Google coś tam mówi, że to procesor, tylko mnie nie załamcie, nie mam już kasy na wymianę procesora :(

Proszę o jakąś optymistyczną wiadomość :)

----------

## mbar

optymistyczna wiadomosc jest taka, ze masz poje..ne CFLAGS, ustaw jakieś normalne i przekompiluj world.

poza tym problemem może być kernel, spróbuj to samo na jakimś livecd. może też partycja uległa uszkodzeniu? wiatrak się zepsuł?

----------

## kacper

 *mbar wrote:*   

> 
> 
> optymistyczna wiadomosc jest taka, ze masz poje..ne CFLAGS, ustaw jakieś normalne i przekompiluj world.

LISTA DANYCH »
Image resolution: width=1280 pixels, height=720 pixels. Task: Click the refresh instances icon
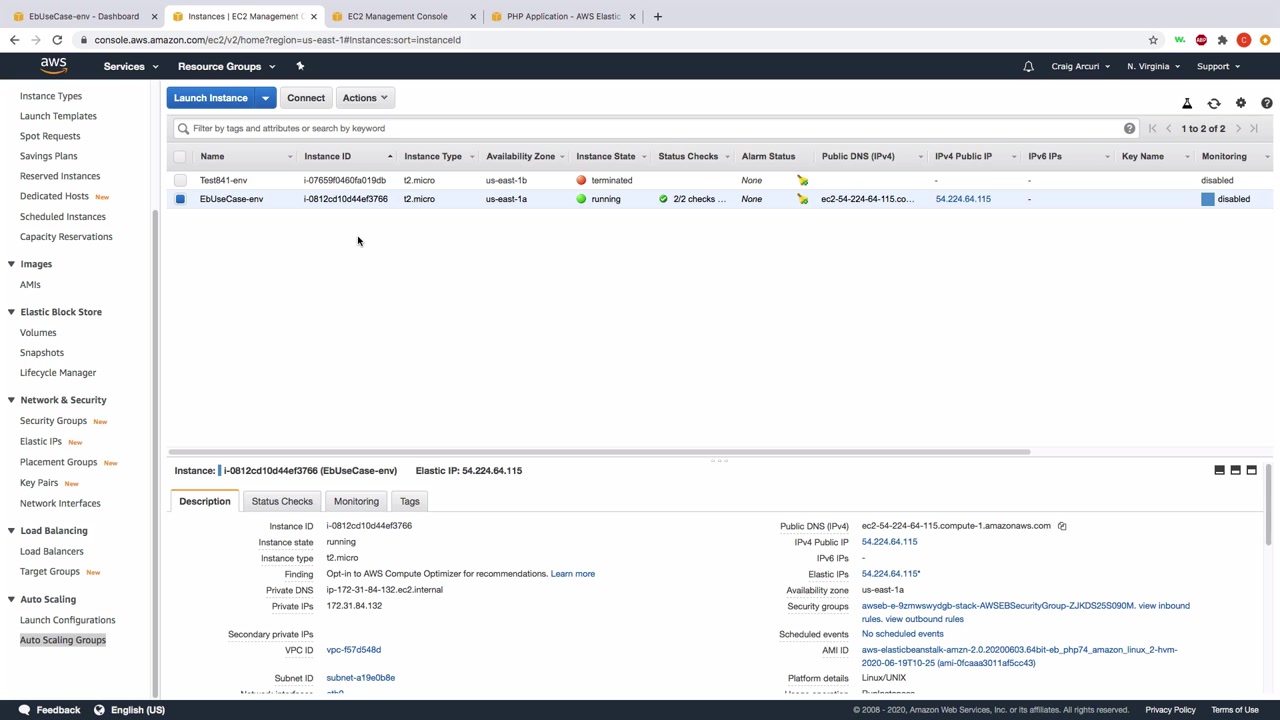1214,103
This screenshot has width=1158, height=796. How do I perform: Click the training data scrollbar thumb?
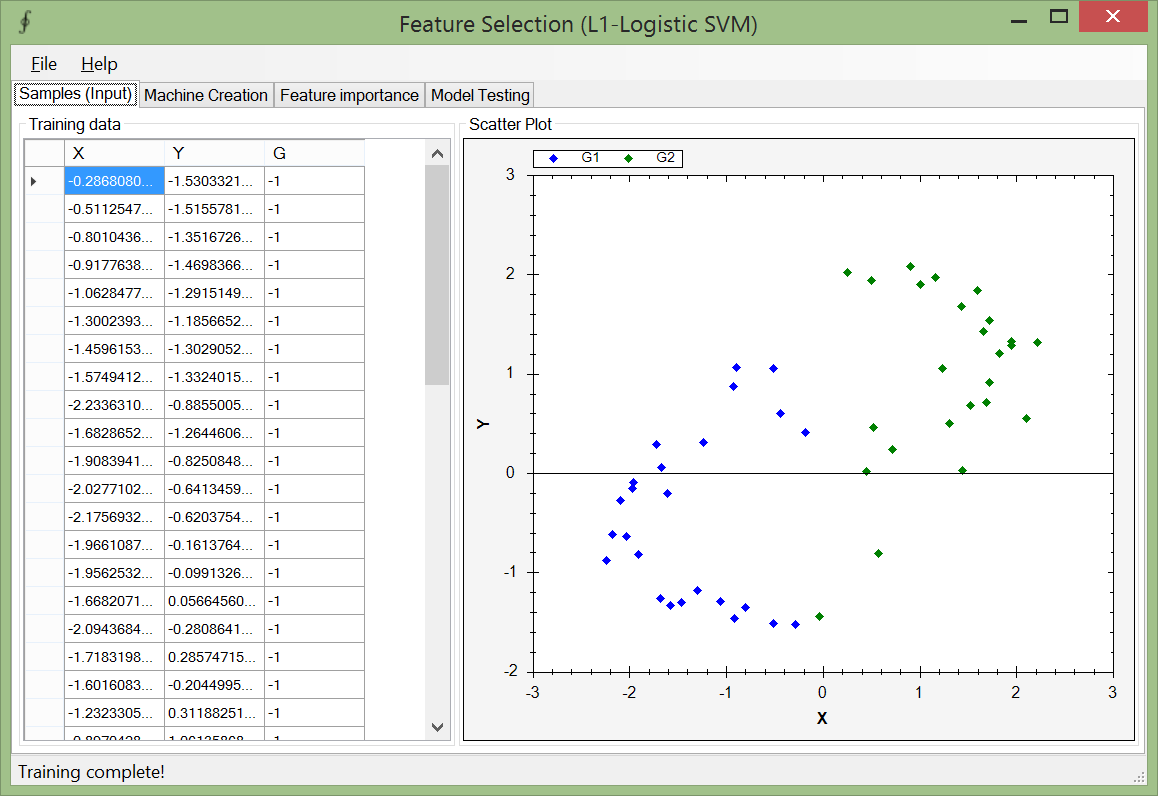pos(437,275)
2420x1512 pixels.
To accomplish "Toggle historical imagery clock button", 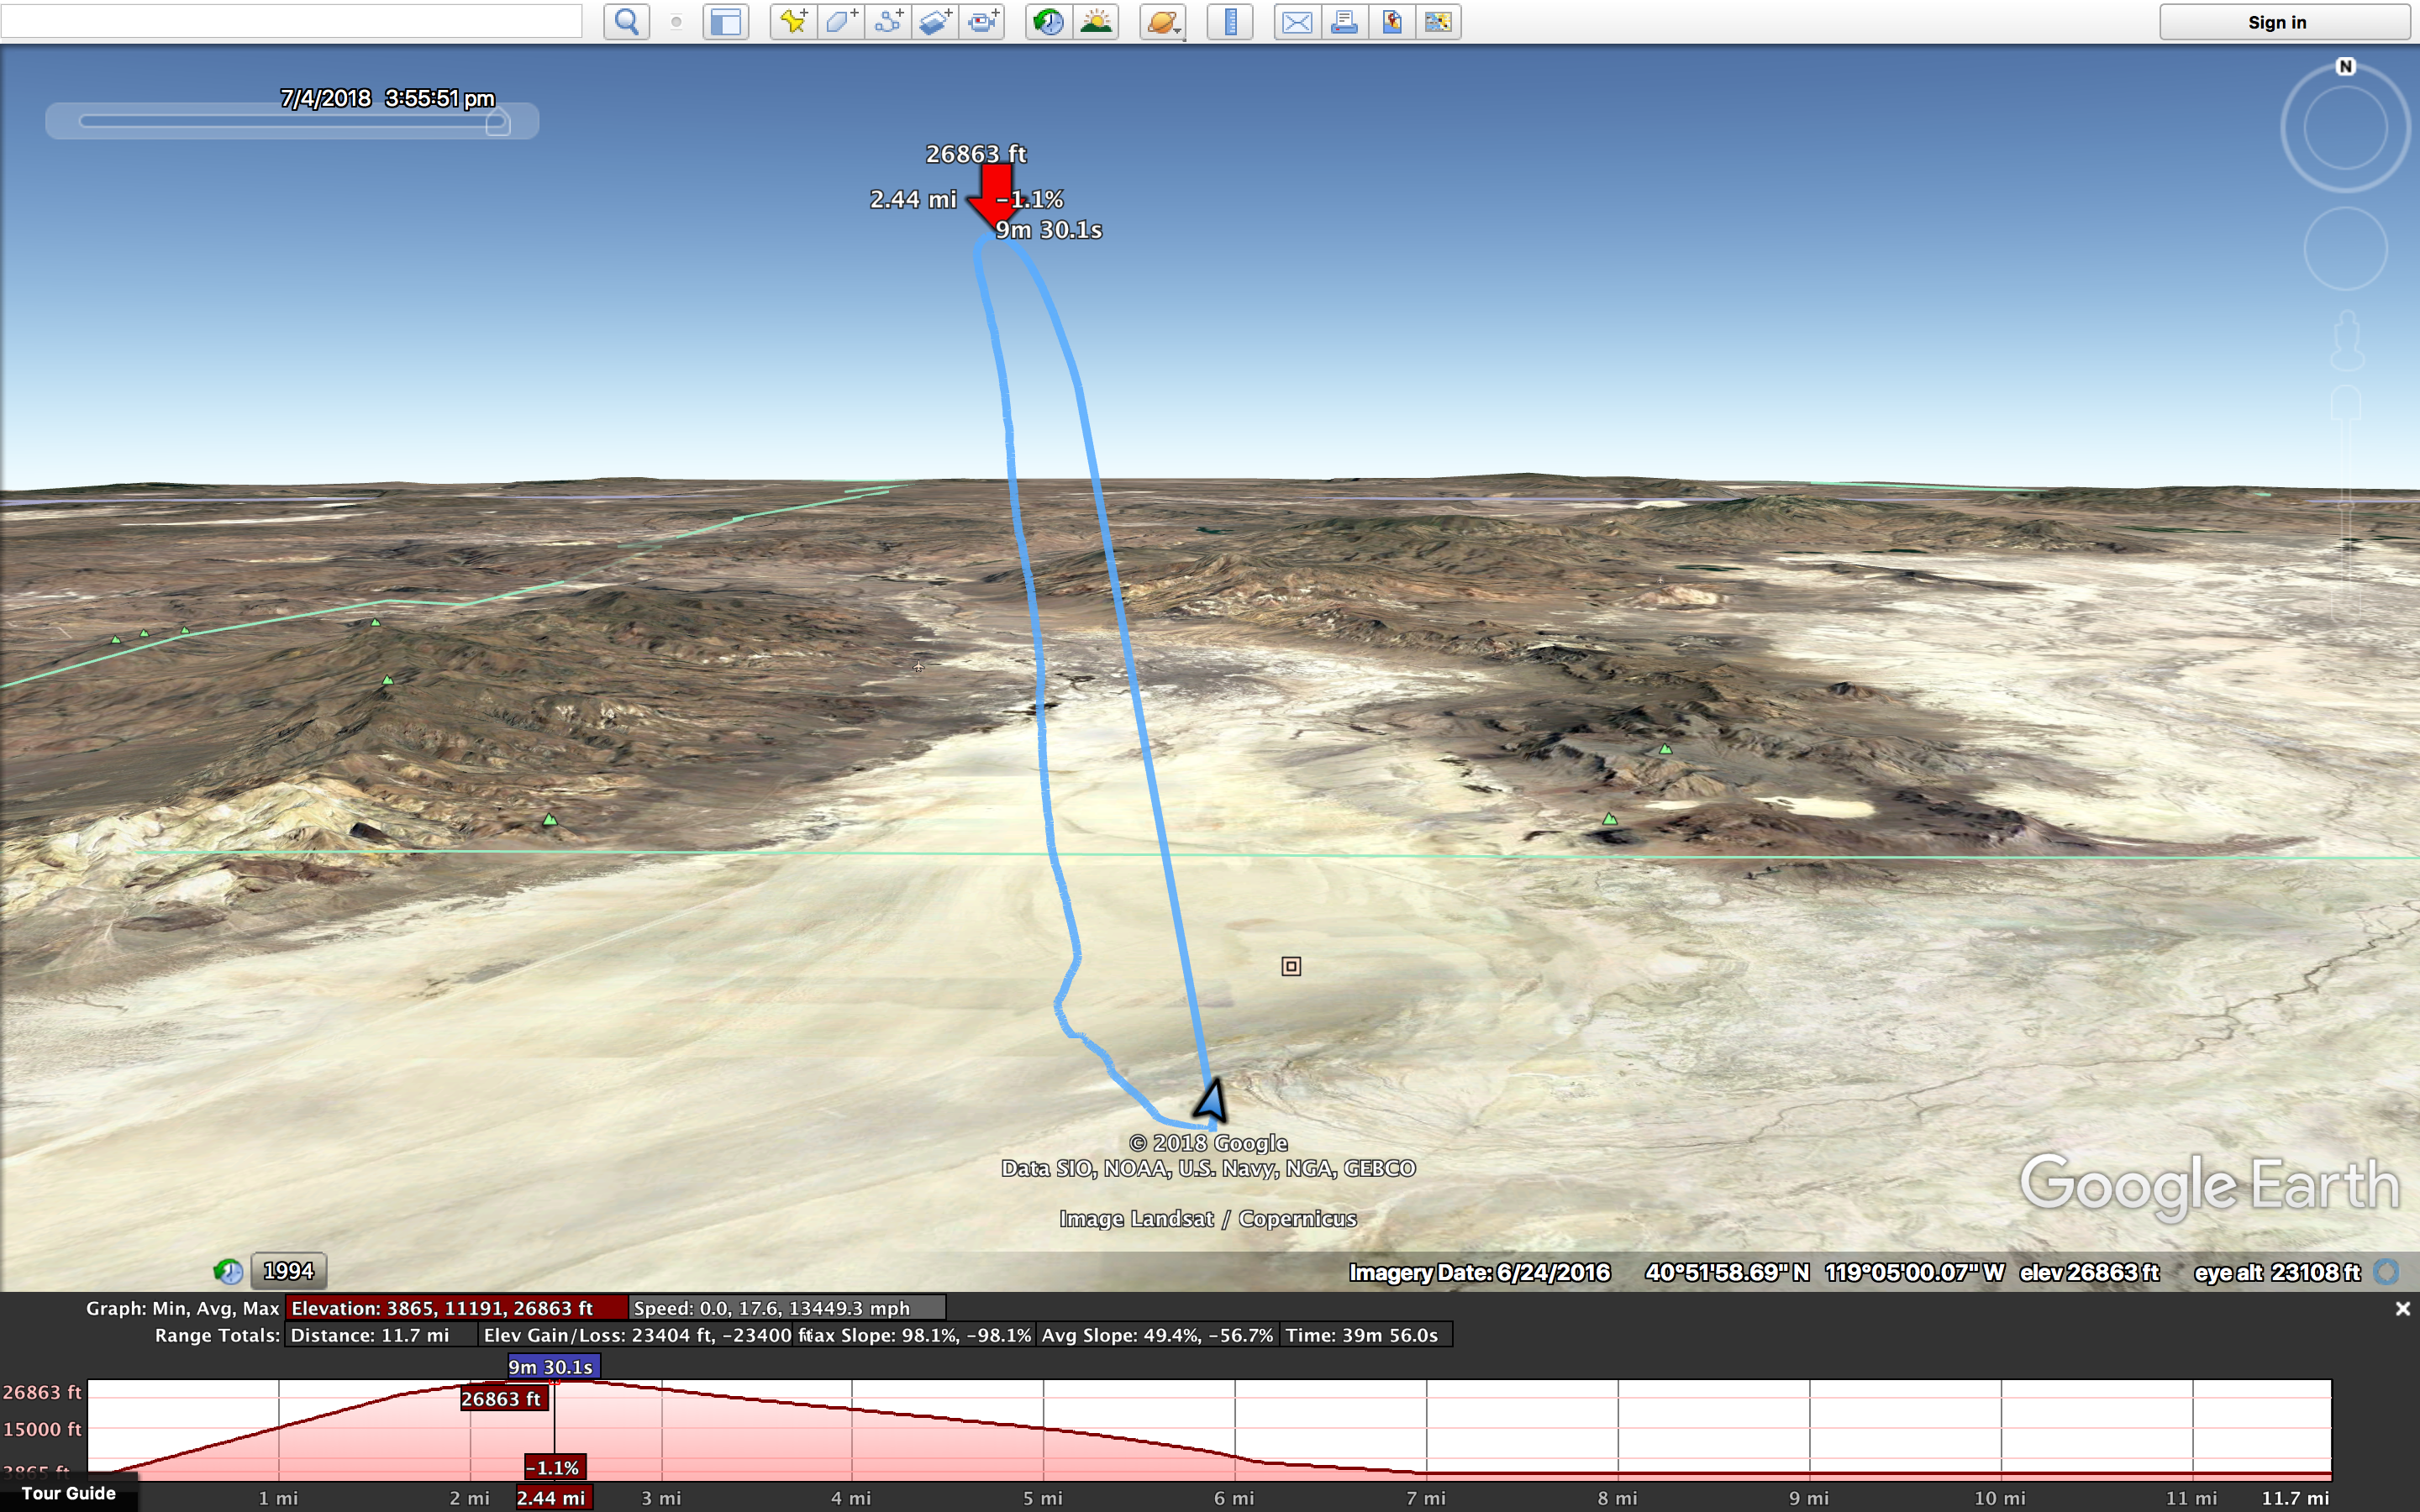I will 1048,22.
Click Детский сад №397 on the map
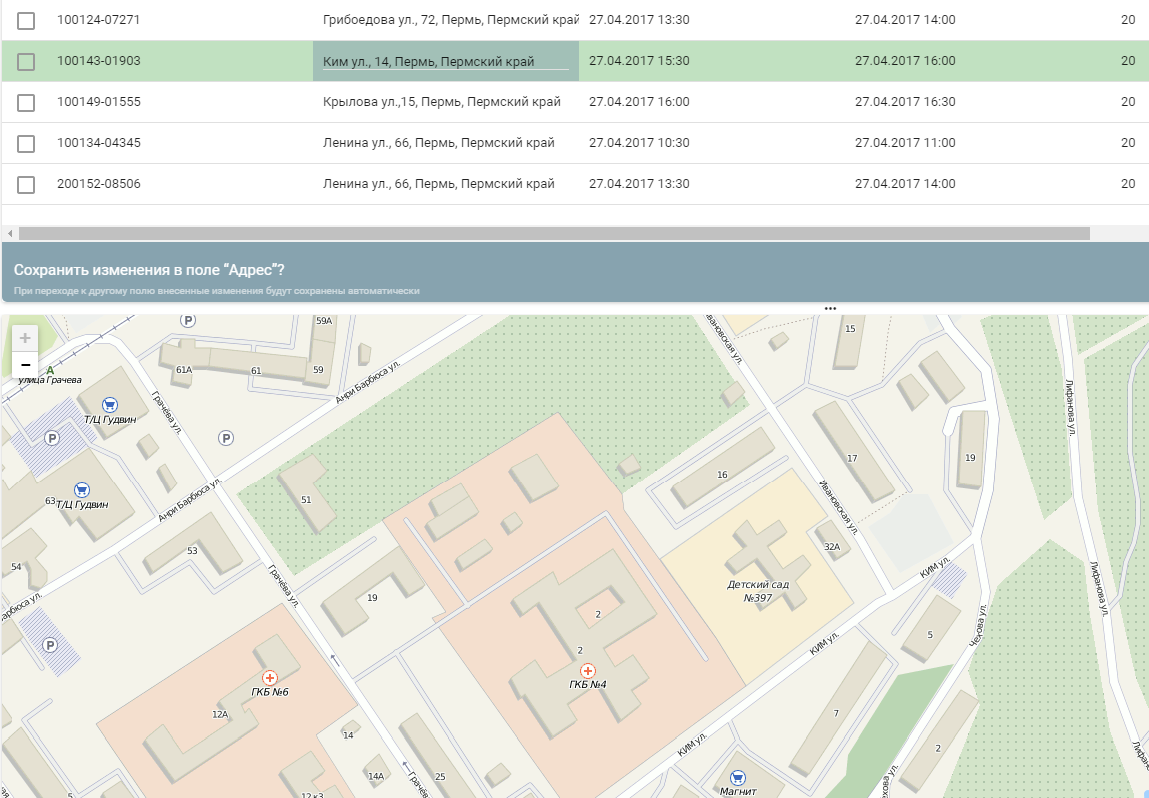Image resolution: width=1149 pixels, height=798 pixels. pyautogui.click(x=757, y=590)
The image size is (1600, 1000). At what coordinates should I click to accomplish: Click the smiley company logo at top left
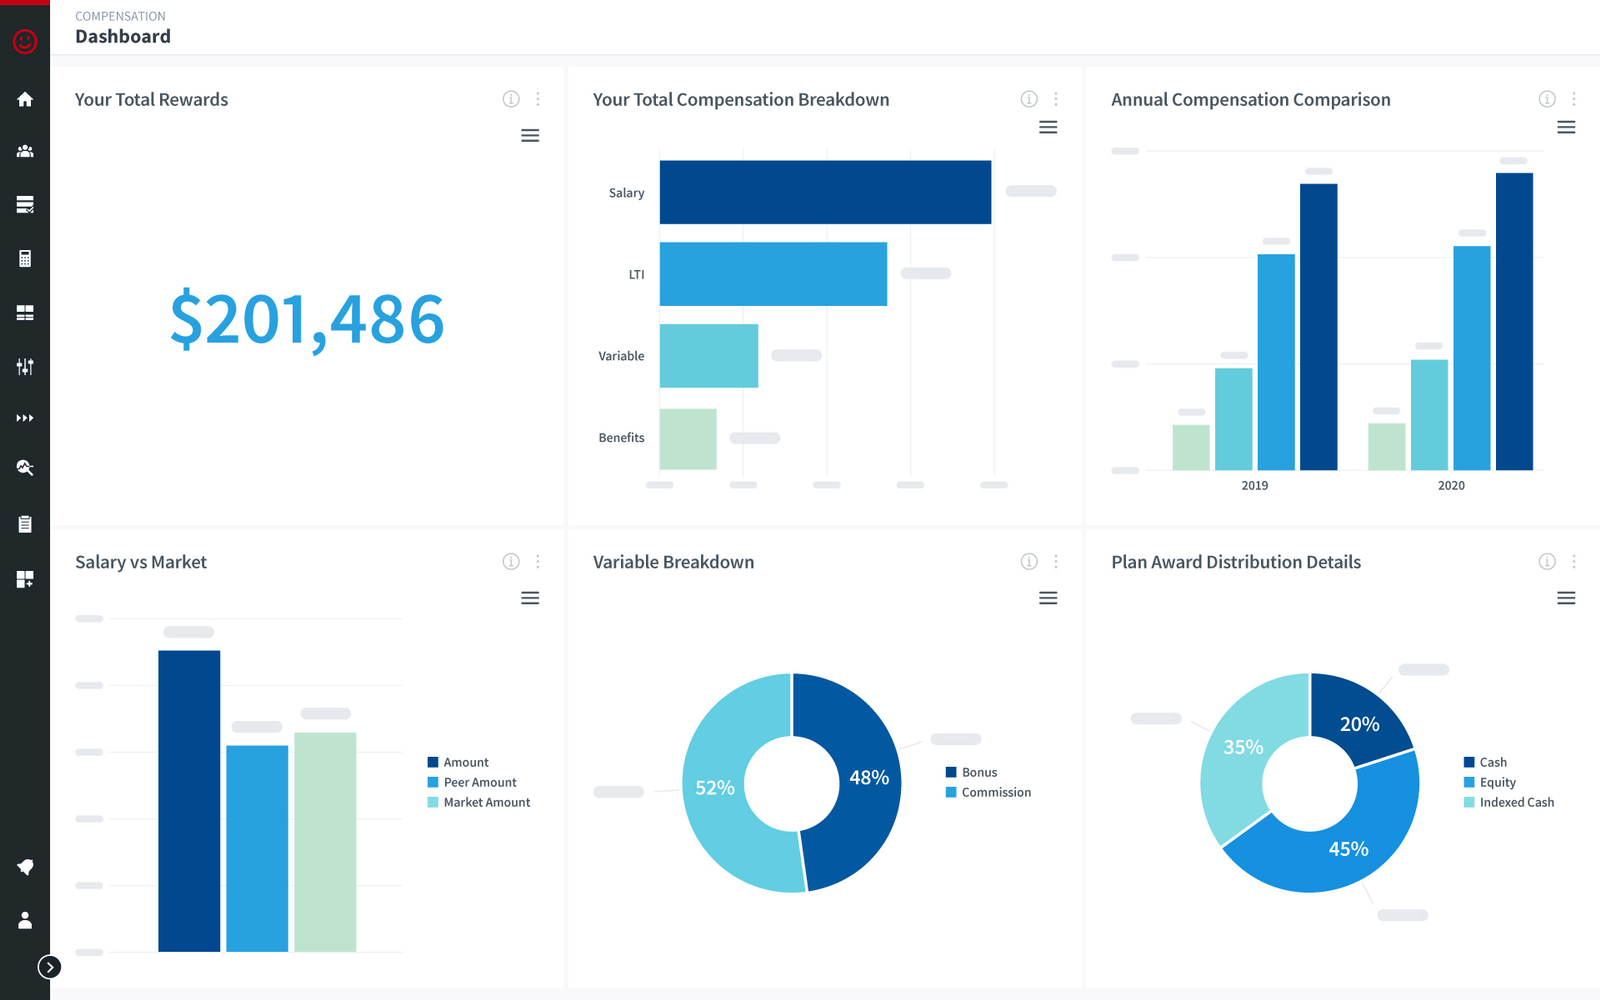click(24, 41)
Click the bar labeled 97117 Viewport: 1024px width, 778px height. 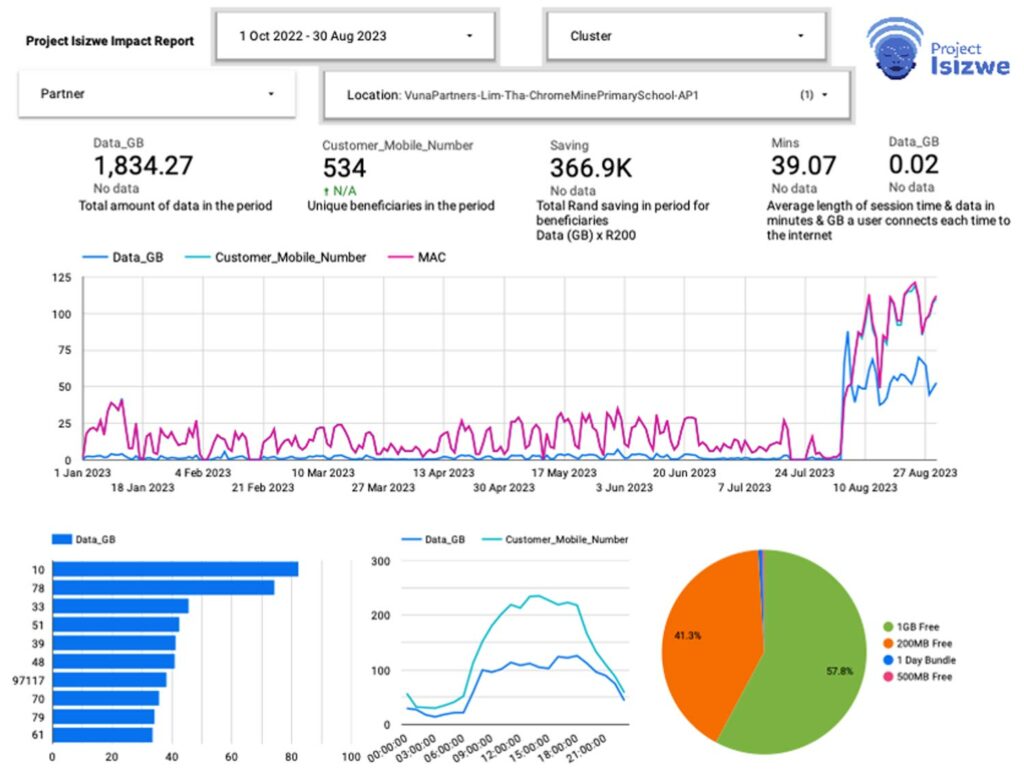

OPIS ZADANIA » Streść w dwóch zdaniach tekst do czytania zamieszczony powyżej.

ROZWIĄZANIE » W pierwszym wpisie pojawia się obawa, że według Google winny jest procesor, na którego wymianę brakuje już pieniędzy, oraz prośba o jakąś optymistyczną wiadomość. mbar odpowiada, że problemem są źle ustawione CFLAGS, które trzeba zmienić na normalne i przekompilować world, a dodaje, że przyczyną może być też kernel (warto sprawdzić to samo na livecd), uszkodzona partycja albo zepsuty wiatrak.